(Dataset items)
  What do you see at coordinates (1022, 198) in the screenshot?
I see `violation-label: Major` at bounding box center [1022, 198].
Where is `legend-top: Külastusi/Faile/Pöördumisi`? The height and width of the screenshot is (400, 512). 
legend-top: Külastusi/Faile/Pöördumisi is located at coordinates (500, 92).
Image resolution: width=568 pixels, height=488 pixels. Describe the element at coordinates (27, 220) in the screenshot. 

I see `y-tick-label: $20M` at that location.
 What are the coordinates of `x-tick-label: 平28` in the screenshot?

==

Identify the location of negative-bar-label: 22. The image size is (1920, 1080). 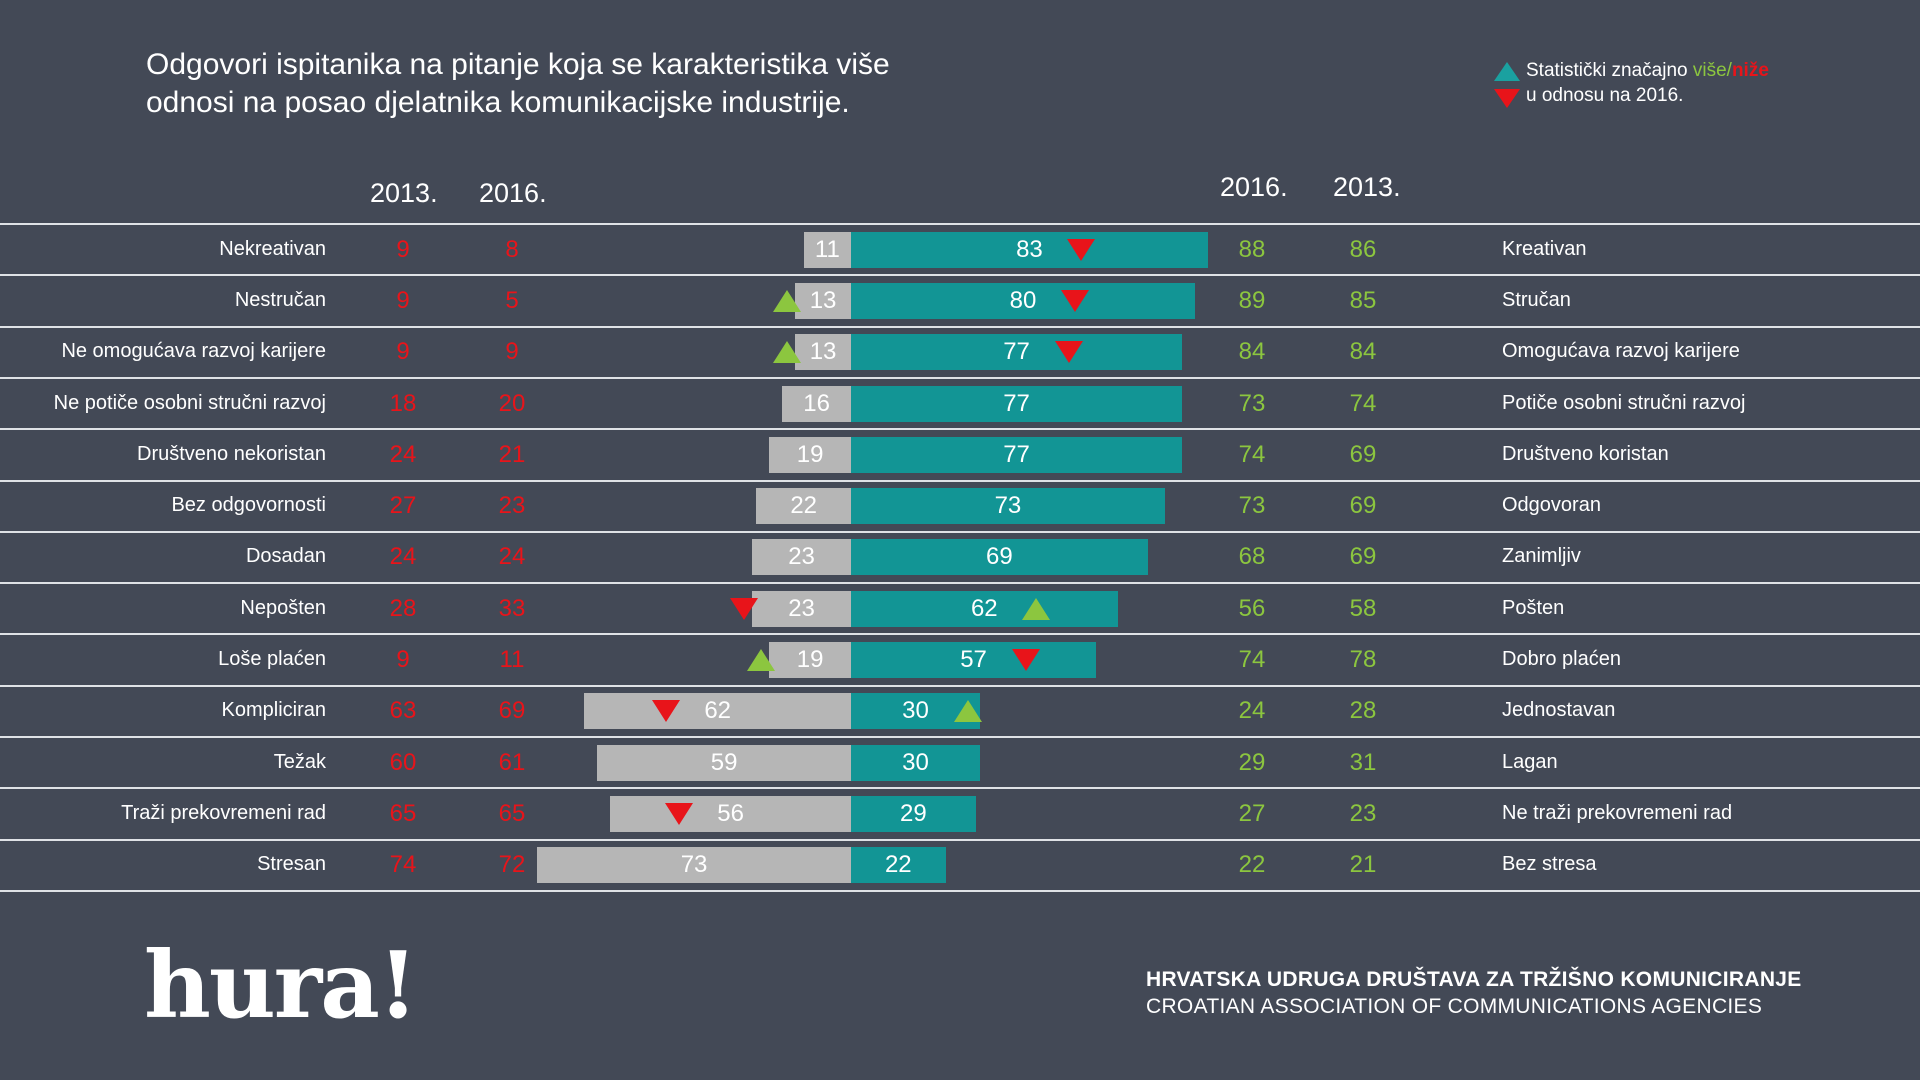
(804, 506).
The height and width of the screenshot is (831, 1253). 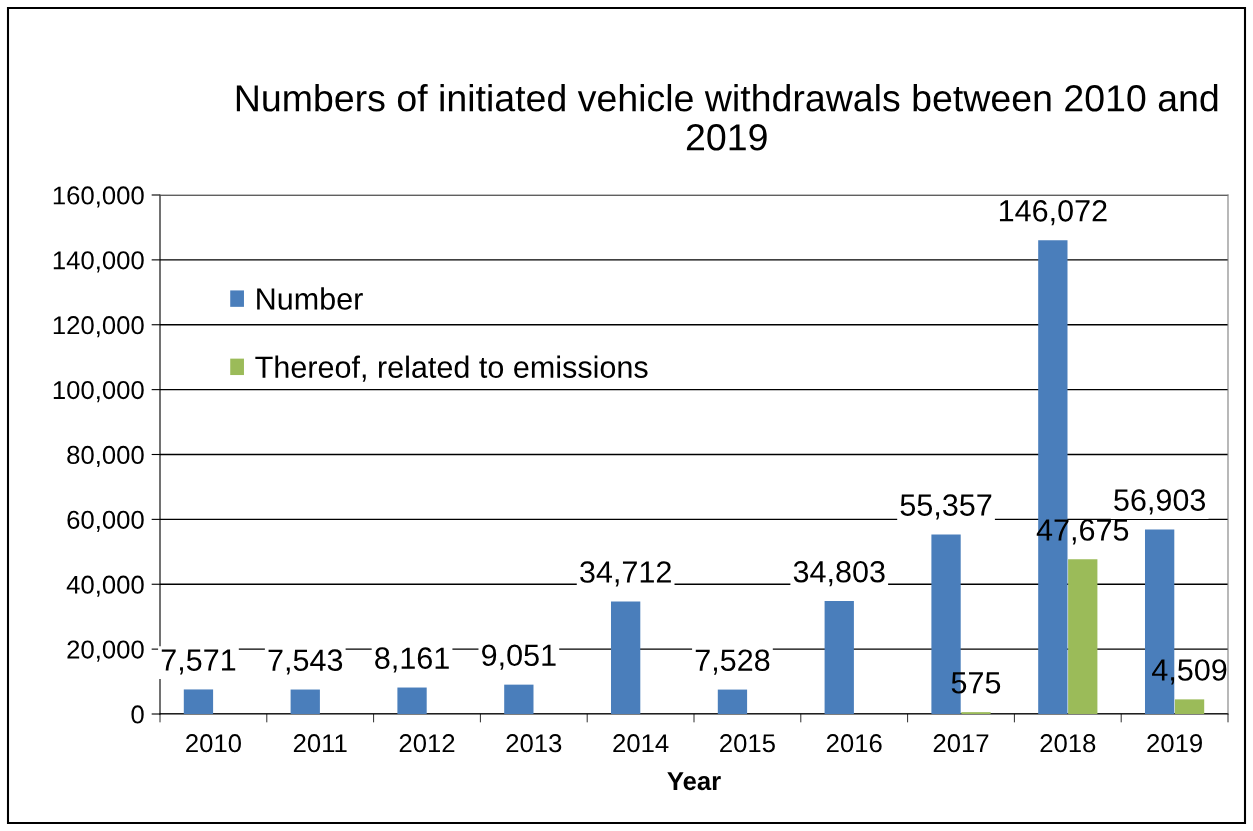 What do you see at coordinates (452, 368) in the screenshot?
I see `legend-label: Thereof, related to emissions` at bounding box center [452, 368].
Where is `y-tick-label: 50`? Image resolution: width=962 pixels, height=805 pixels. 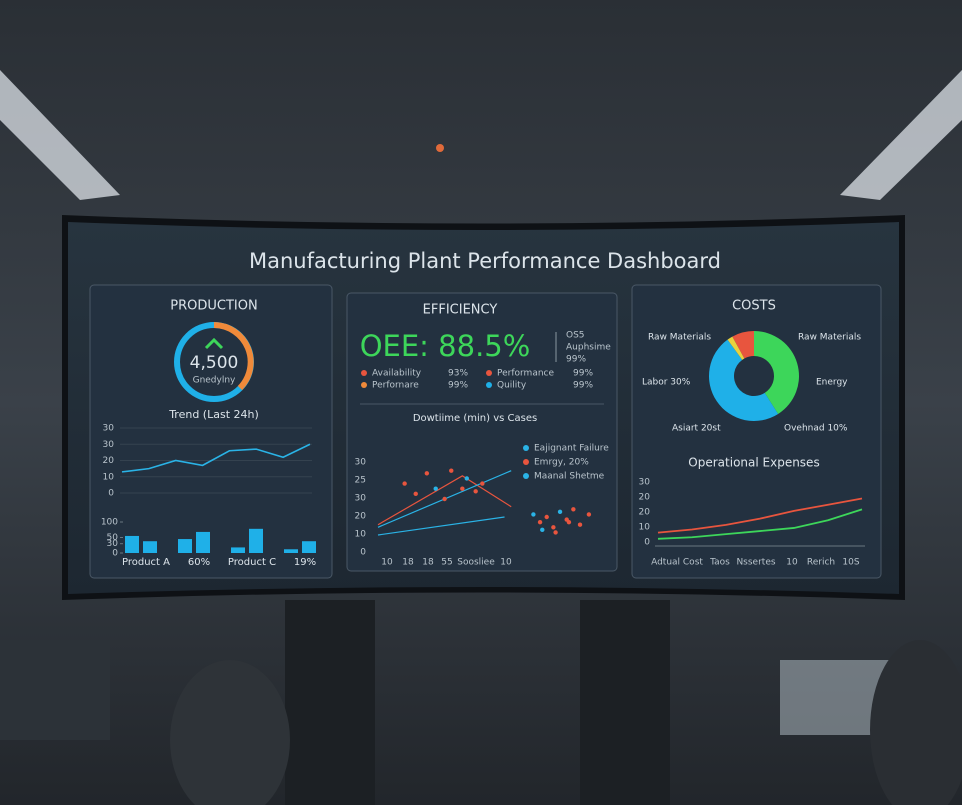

Exercise prompt
Repeat word for word everything in the records above from the line containing "is (400, 512)." down to the line containing "What are the", both included.

Task response
Where is `legend-top: Külastusi/Faile/Pöördumisi`? The height and width of the screenshot is (400, 512). 
legend-top: Külastusi/Faile/Pöördumisi is located at coordinates (500, 92).
Image resolution: width=568 pixels, height=488 pixels. Describe the element at coordinates (27, 220) in the screenshot. 

I see `y-tick-label: $20M` at that location.
 What are the coordinates of `x-tick-label: 平28` in the screenshot?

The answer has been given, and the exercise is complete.